Data in this exercise:
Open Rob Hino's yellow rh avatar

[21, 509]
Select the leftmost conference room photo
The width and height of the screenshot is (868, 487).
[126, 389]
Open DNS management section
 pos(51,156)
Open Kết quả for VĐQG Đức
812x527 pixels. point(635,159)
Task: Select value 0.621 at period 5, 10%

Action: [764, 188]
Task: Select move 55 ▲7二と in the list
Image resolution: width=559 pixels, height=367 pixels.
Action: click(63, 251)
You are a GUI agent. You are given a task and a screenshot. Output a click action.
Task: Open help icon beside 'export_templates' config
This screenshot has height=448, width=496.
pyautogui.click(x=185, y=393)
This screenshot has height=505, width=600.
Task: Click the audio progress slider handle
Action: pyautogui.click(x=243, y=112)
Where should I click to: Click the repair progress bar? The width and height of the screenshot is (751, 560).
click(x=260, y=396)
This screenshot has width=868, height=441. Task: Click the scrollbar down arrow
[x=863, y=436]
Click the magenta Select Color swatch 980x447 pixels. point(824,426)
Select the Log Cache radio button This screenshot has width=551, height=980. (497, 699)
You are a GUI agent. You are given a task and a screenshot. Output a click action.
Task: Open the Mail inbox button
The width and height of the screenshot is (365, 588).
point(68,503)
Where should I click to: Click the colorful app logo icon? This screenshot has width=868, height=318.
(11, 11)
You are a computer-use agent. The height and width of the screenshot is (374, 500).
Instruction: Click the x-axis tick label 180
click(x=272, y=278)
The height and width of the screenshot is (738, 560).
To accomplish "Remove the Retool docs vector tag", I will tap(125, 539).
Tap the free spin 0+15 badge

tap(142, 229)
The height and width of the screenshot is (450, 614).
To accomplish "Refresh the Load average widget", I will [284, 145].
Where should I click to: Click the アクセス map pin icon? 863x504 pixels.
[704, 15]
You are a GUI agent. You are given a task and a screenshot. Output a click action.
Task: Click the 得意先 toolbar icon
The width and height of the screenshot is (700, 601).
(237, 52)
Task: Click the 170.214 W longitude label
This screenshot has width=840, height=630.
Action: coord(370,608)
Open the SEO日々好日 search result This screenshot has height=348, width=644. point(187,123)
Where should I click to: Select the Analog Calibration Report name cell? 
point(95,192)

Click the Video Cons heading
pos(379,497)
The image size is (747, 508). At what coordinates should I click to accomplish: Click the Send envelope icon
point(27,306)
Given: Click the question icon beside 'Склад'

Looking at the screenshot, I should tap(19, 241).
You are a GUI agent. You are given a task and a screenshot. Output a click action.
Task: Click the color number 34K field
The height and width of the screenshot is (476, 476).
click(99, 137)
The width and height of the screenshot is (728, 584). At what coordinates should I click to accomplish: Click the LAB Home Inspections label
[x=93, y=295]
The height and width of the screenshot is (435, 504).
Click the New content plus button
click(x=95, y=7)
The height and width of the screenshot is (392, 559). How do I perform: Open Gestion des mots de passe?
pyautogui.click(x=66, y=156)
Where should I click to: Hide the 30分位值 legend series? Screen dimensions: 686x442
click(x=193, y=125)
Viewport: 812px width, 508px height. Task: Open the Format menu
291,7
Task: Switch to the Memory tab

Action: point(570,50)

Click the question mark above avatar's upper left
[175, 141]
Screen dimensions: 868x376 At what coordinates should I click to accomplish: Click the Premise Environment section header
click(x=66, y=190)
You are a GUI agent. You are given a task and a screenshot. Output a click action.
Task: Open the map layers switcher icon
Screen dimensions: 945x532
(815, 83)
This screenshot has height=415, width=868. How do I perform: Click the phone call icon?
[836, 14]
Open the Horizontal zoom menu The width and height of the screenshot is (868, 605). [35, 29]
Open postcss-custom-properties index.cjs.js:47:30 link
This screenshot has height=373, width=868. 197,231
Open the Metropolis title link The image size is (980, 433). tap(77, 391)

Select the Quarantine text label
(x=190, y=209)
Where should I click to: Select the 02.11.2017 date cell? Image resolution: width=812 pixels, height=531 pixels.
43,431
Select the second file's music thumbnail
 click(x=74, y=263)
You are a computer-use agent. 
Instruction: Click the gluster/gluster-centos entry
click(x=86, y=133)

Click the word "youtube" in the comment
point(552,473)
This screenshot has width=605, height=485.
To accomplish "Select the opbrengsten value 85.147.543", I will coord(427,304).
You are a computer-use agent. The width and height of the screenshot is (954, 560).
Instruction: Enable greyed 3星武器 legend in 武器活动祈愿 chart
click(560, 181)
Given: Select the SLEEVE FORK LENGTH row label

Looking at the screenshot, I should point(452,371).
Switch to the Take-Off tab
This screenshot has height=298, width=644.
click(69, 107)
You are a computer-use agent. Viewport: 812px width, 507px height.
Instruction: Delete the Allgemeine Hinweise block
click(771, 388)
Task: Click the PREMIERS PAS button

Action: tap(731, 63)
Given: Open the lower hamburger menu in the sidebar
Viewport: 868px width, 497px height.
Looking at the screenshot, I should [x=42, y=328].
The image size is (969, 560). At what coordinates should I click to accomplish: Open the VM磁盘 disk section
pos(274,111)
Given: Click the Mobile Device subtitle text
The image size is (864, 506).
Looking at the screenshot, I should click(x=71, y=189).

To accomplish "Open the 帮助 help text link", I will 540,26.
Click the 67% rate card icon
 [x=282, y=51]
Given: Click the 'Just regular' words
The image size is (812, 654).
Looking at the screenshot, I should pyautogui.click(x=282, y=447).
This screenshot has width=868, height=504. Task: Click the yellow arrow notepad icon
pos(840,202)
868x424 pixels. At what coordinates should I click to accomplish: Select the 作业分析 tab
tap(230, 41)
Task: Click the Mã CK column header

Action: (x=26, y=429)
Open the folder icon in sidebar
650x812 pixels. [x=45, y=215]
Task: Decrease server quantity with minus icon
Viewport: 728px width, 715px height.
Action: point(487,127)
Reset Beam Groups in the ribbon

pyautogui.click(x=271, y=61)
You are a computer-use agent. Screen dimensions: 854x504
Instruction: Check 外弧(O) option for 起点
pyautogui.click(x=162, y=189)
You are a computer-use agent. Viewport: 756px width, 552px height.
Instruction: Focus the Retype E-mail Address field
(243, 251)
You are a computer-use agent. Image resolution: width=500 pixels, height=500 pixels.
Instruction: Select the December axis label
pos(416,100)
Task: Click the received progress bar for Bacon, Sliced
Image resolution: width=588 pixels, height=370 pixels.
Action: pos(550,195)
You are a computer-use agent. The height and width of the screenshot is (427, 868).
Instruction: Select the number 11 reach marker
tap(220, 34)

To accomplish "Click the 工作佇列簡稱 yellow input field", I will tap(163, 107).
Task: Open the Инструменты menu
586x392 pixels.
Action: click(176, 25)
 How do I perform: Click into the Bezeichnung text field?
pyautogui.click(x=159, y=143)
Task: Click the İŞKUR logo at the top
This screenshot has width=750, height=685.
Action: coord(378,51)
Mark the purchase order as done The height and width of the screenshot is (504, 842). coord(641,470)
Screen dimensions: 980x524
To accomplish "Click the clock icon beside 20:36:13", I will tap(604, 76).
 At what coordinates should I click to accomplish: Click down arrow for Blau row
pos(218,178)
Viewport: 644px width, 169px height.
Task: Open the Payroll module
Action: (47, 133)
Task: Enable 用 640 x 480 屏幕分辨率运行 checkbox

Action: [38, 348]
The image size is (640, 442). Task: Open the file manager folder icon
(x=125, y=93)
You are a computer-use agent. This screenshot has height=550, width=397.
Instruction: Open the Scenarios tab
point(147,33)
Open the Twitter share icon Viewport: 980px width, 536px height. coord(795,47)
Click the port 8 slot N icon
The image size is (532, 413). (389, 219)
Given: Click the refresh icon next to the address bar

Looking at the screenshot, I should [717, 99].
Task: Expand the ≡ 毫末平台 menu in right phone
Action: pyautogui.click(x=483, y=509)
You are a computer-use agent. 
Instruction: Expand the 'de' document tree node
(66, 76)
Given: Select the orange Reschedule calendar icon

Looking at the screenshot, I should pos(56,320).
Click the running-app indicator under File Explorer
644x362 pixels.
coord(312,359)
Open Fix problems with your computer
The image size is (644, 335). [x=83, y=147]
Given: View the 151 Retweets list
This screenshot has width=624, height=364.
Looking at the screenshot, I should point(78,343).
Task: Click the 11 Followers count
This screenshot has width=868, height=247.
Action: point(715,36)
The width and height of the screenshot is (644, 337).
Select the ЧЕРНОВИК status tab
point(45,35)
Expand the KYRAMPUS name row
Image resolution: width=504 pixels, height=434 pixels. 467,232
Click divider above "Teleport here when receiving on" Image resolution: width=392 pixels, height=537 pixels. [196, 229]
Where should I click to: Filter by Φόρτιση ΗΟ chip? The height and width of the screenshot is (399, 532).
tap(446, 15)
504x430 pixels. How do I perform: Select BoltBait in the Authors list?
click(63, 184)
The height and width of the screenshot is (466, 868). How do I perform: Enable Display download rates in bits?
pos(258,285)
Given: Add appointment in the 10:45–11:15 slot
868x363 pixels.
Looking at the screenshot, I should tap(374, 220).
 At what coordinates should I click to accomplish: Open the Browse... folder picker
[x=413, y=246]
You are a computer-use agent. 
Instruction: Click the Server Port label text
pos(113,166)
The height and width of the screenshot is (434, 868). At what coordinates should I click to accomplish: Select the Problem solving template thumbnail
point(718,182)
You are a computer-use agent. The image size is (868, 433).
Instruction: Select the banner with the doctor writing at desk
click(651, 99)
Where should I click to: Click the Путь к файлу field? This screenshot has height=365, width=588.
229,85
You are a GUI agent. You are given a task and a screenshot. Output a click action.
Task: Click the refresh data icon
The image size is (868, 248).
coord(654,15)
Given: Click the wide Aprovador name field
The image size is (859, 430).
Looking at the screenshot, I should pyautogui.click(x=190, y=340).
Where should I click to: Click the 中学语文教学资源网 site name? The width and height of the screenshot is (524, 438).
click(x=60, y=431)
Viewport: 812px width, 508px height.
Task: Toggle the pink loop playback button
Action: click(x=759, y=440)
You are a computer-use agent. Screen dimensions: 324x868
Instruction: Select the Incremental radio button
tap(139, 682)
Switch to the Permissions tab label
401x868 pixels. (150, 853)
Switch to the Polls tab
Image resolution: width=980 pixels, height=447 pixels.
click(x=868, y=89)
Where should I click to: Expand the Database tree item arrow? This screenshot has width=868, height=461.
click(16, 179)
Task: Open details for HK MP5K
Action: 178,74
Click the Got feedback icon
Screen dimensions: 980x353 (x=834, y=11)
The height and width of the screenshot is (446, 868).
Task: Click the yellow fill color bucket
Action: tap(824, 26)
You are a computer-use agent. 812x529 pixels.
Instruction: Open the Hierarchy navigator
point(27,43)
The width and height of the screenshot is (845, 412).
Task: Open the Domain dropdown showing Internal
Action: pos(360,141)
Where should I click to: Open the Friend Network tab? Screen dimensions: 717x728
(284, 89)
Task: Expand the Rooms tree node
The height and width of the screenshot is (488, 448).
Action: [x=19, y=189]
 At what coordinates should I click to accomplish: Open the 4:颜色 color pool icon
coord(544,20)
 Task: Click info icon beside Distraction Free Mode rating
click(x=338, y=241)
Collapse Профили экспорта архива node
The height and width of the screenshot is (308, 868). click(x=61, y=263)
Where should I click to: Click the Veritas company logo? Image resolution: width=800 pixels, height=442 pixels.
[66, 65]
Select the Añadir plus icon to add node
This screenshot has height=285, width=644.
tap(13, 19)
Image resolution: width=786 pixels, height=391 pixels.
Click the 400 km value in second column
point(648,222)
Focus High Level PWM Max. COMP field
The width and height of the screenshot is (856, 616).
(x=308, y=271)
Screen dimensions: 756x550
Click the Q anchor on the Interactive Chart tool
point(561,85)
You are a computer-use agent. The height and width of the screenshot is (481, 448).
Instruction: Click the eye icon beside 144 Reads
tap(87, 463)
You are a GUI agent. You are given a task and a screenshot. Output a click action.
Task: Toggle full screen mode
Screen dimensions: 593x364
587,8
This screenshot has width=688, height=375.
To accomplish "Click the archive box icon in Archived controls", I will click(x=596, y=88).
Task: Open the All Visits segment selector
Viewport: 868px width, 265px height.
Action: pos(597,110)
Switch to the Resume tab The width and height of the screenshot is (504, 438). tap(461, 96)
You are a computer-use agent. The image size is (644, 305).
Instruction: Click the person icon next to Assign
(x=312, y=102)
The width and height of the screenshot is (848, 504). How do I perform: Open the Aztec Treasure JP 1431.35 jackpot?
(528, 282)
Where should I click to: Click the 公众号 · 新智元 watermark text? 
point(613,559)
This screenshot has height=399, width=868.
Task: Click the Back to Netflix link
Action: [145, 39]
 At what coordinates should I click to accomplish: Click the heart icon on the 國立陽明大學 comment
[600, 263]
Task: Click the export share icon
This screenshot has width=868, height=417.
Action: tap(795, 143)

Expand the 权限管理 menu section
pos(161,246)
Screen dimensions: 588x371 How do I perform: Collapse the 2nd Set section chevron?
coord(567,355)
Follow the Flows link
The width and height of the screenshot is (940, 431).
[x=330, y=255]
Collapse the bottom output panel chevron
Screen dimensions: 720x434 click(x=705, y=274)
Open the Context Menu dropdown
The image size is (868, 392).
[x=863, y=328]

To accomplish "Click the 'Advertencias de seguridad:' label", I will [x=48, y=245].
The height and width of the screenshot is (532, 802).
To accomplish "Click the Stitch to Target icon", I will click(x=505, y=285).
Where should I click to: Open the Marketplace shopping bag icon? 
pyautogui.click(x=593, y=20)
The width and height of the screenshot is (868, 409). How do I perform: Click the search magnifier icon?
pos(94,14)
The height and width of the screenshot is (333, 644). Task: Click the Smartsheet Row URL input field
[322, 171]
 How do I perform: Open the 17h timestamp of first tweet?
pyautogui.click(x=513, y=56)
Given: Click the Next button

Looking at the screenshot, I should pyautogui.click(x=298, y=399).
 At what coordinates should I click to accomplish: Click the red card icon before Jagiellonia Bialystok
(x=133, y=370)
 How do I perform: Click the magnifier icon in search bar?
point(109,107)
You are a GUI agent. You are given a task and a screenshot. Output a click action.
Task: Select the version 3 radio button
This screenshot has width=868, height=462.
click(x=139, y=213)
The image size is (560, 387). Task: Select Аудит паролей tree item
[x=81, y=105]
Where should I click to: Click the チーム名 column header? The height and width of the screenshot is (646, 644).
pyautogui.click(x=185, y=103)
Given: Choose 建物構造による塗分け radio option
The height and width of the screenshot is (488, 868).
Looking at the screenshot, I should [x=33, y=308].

Exercise objective: Reproduce the lines of the entries above from the one with "Select the Log" to the one with "Task: Click the 得意先 toolbar icon", both included, exactly and without any other line.

Output below:
Select the Log Cache radio button This screenshot has width=551, height=980. (497, 699)
You are a GUI agent. You are given a task and a screenshot. Output a click action.
Task: Open the Mail inbox button
The width and height of the screenshot is (365, 588).
point(68,503)
Where should I click to: Click the colorful app logo icon? This screenshot has width=868, height=318.
(11, 11)
You are a computer-use agent. The height and width of the screenshot is (374, 500).
Instruction: Click the x-axis tick label 180
click(x=272, y=278)
The height and width of the screenshot is (738, 560).
To accomplish "Remove the Retool docs vector tag", I will tap(125, 539).
Tap the free spin 0+15 badge

tap(142, 229)
The height and width of the screenshot is (450, 614).
To accomplish "Refresh the Load average widget", I will [284, 145].
Where should I click to: Click the アクセス map pin icon? 863x504 pixels.
[704, 15]
You are a GUI agent. You are given a task and a screenshot. Output a click action.
Task: Click the 得意先 toolbar icon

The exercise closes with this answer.